» **SOURCE DOCUMENT**:
- - - - -
Ease of Preparation: Easy
Yield: 4-6, as an appetizer
Spaghetti Squash Salad
Spaghetti squash is not only a nutritional powerhouse, but it’s fun to cook and eat as well! A play on cold noodle salads, the strands of mildly sweet squash take the place of pasta. Nutty cashews, tender sprouts and a dressing featuring ginger and rice vinegar lend an Asian flair.
Ingredients:
Spaghetti Squash:
- 1, 5-pound (2.3 kg), spaghetti squash, halved and seeded
- Vegetable oil, for drizzling
- Salt and pepper
Dressing:
- 6 cloves garlic, minced
- 2-inch (5 cm) knob ginger, grated on a rasp
- 2 tablespoons (30 ml) ume vinegar
- 2 tablespoons (30 ml) brown sugar
- ½ cup (120 ml) lime juice
- ½ cup (120 ml) vegetable oil
To Assemble:
- Spaghetti Squash
- 2 cup (470 ml) bean sprouts
- Dressing
- 2 green Thai chilies, thinly sliced
- ½ cup (120 ml) mint, roughly chopped
- ½ cup (120 ml) cilantro, roughly chopped
- ¾ cup (180 ml) cashews, lightly toasted and rough chopped
- 1 lime, cut into wedges
Method:
For the Spaghetti Squash:
Preheat oven to 375 F (190 C)
- - - - -
» **PROBLEM A**: Please copy out the records from the line with "ΠΡΟΦΗΤΕΙΕΣ (58, 1092)" up to and including the line with "ΑΓΙΟΣ ΙΩΑΝΝΗΣ Ο ΧΡΥΣΟΣΤΟΜΟΣ: ΟΜΙΛΙΑ".
The recipe above has no connection to the records that come next.
- - - - -
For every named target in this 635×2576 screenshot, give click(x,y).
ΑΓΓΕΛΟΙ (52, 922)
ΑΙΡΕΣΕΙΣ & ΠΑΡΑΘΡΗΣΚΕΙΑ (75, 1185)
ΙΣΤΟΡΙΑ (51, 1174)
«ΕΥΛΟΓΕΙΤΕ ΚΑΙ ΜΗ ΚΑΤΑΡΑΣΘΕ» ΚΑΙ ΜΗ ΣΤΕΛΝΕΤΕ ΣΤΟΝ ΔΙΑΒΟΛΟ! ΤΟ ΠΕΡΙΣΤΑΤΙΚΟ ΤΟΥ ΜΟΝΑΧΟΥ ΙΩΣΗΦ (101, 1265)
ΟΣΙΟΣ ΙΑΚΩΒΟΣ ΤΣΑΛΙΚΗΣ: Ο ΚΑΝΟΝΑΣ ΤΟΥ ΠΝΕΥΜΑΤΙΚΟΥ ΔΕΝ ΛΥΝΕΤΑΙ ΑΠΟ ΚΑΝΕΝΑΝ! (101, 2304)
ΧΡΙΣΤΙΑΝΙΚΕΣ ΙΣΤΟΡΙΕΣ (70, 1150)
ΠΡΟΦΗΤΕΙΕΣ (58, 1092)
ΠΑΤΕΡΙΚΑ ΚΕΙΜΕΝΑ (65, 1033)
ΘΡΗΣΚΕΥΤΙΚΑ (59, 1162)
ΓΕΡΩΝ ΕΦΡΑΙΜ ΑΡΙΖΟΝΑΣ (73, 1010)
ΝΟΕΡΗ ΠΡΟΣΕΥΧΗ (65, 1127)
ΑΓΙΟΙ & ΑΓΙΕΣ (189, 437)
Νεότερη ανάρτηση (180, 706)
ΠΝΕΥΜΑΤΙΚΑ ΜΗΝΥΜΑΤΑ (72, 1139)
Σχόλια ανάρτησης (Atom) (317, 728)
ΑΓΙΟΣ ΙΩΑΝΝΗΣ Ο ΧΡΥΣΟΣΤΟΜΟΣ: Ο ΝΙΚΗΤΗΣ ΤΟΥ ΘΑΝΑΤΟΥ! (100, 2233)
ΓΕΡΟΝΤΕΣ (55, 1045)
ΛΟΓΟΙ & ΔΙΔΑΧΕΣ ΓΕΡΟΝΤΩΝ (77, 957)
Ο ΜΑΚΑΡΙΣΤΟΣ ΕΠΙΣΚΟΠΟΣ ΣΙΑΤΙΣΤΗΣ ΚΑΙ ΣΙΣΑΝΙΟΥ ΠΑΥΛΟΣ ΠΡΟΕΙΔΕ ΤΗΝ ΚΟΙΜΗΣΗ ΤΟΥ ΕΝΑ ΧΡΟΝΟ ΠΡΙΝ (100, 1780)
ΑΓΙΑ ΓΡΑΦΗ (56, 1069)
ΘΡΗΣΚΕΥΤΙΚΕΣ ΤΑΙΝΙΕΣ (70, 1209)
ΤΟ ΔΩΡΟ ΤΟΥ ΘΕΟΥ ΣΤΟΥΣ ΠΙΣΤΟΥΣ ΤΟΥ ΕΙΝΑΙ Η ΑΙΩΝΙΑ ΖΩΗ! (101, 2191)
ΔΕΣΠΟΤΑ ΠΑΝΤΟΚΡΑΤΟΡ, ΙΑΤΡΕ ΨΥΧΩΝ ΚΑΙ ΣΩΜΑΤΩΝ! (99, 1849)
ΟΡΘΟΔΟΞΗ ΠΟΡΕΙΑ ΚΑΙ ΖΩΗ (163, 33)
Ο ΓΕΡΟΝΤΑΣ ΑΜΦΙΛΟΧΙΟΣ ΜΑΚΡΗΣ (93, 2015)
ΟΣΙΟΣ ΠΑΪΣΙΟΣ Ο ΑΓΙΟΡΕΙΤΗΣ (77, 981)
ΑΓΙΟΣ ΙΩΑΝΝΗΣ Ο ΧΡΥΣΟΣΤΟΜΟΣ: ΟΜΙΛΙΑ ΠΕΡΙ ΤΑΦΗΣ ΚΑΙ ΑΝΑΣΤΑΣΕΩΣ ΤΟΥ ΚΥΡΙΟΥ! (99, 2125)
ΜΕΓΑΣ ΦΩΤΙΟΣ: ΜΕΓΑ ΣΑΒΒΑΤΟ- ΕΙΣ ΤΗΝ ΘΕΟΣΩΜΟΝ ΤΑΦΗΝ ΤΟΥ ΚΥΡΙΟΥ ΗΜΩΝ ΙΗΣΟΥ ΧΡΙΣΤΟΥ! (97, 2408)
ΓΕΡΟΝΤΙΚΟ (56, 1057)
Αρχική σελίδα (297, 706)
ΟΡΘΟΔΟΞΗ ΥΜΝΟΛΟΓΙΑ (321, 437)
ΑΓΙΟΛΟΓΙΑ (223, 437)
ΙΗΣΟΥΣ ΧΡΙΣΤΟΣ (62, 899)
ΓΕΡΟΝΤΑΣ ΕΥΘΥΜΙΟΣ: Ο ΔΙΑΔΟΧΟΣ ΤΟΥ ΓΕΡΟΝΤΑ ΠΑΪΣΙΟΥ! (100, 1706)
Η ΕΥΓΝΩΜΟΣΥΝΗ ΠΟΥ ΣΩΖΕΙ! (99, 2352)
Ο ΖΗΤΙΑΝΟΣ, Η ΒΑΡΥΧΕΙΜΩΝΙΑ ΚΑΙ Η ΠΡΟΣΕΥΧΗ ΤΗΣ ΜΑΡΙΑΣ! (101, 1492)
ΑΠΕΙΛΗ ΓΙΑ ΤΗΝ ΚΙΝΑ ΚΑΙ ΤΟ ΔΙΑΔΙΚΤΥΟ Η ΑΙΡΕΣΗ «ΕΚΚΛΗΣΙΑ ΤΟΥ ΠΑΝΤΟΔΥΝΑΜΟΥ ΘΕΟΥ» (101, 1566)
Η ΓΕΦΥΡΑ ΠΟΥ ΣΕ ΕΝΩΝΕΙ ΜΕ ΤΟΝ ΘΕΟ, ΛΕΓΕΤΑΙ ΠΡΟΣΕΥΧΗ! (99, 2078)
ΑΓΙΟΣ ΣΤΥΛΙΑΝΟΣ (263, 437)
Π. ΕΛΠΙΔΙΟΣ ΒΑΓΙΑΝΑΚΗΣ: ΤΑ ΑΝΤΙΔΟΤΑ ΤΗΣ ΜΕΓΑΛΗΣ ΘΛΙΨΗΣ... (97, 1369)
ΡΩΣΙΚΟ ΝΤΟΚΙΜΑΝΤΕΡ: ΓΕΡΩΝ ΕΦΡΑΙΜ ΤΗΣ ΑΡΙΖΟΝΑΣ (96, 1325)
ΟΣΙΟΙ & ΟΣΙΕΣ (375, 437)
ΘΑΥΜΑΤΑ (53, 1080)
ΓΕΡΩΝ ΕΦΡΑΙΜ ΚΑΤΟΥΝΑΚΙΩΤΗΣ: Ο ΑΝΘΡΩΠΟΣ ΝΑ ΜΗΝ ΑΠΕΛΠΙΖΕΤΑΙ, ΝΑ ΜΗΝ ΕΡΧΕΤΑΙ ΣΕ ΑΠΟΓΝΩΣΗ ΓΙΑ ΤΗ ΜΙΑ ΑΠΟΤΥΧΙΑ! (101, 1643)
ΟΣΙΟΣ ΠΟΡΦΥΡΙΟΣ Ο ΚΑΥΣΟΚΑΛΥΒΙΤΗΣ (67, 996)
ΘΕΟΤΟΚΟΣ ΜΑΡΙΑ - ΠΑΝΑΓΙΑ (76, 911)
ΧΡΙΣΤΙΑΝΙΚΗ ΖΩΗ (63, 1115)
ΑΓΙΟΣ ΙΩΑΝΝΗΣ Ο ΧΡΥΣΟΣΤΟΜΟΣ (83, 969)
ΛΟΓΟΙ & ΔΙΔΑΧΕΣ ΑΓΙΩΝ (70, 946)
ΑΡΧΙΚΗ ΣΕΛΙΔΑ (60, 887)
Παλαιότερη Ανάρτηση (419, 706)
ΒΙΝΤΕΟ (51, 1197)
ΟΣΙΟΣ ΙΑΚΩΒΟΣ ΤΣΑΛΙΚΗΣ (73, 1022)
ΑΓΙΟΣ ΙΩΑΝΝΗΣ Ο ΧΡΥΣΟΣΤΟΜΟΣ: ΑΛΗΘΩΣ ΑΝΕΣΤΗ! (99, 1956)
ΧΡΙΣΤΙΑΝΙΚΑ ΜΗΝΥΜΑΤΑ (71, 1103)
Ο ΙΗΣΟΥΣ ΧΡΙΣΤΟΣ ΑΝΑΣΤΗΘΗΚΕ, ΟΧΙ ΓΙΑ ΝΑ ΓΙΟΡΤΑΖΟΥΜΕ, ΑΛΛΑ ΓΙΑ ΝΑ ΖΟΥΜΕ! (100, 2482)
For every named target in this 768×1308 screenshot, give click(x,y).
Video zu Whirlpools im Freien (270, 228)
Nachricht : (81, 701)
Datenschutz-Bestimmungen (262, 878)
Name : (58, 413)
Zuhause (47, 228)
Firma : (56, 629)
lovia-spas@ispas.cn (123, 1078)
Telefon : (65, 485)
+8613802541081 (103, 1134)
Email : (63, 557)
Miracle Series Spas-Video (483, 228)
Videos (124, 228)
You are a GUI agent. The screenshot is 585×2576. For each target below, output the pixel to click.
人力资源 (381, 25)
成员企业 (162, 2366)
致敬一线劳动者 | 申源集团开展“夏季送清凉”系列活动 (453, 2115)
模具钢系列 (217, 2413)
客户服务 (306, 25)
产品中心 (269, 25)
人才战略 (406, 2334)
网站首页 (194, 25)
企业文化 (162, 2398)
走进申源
- - - - -
» **PROBLEM B**: Go on with the spaghetti squash salad recipe from the point where it stops.

» **EXERCISE OUTPUT A**:
ΠΡΟΦΗΤΕΙΕΣ (58, 1092)
ΠΑΤΕΡΙΚΑ ΚΕΙΜΕΝΑ (65, 1033)
ΘΡΗΣΚΕΥΤΙΚΑ (59, 1162)
ΓΕΡΩΝ ΕΦΡΑΙΜ ΑΡΙΖΟΝΑΣ (73, 1010)
ΝΟΕΡΗ ΠΡΟΣΕΥΧΗ (65, 1127)
ΑΓΙΟΙ & ΑΓΙΕΣ (189, 437)
Νεότερη ανάρτηση (180, 706)
ΠΝΕΥΜΑΤΙΚΑ ΜΗΝΥΜΑΤΑ (72, 1139)
Σχόλια ανάρτησης (Atom) (317, 728)
ΑΓΙΟΣ ΙΩΑΝΝΗΣ Ο ΧΡΥΣΟΣΤΟΜΟΣ: Ο ΝΙΚΗΤΗΣ ΤΟΥ ΘΑΝΑΤΟΥ! (100, 2233)
ΓΕΡΟΝΤΕΣ (55, 1045)
ΛΟΓΟΙ & ΔΙΔΑΧΕΣ ΓΕΡΟΝΤΩΝ (77, 957)
Ο ΜΑΚΑΡΙΣΤΟΣ ΕΠΙΣΚΟΠΟΣ ΣΙΑΤΙΣΤΗΣ ΚΑΙ ΣΙΣΑΝΙΟΥ ΠΑΥΛΟΣ ΠΡΟΕΙΔΕ ΤΗΝ ΚΟΙΜΗΣΗ ΤΟΥ ΕΝΑ ΧΡΟΝΟ ΠΡΙΝ (100, 1780)
ΑΓΙΑ ΓΡΑΦΗ (56, 1069)
ΘΡΗΣΚΕΥΤΙΚΕΣ ΤΑΙΝΙΕΣ (70, 1209)
ΤΟ ΔΩΡΟ ΤΟΥ ΘΕΟΥ ΣΤΟΥΣ ΠΙΣΤΟΥΣ ΤΟΥ ΕΙΝΑΙ Η ΑΙΩΝΙΑ ΖΩΗ! (101, 2191)
ΔΕΣΠΟΤΑ ΠΑΝΤΟΚΡΑΤΟΡ, ΙΑΤΡΕ ΨΥΧΩΝ ΚΑΙ ΣΩΜΑΤΩΝ! (99, 1849)
ΟΡΘΟΔΟΞΗ ΠΟΡΕΙΑ ΚΑΙ ΖΩΗ (163, 33)
Ο ΓΕΡΟΝΤΑΣ ΑΜΦΙΛΟΧΙΟΣ ΜΑΚΡΗΣ (93, 2015)
ΟΣΙΟΣ ΠΑΪΣΙΟΣ Ο ΑΓΙΟΡΕΙΤΗΣ (77, 981)
ΑΓΙΟΣ ΙΩΑΝΝΗΣ Ο ΧΡΥΣΟΣΤΟΜΟΣ: ΟΜΙΛΙΑ ΠΕΡΙ ΤΑΦΗΣ ΚΑΙ ΑΝΑΣΤΑΣΕΩΣ ΤΟΥ ΚΥΡΙΟΥ! (99, 2125)

» **EXERCISE OUTPUT B**:
Drizzle the squash with vegetable oil, season with salt and pepper and roast cut side down for 35 minutes.
Cool to room temperature and use a fork to scrape the strands from the skin of the squash. Transfer strands to a bowl. Refrigerate.
For the Dressing:
In a mason jar, add garlic, ginger, ume vinegar, brown sugar, lime juice and oil. Screw on lid and shake to combine.
To Assemble:
To a large serving bowl, add the squash and bean sprouts. Dress and toss.
Add the green Thai chilies, mint, cilantro, and cashews. Toss gently once more to combine.
Garnish with lime wedges and serve.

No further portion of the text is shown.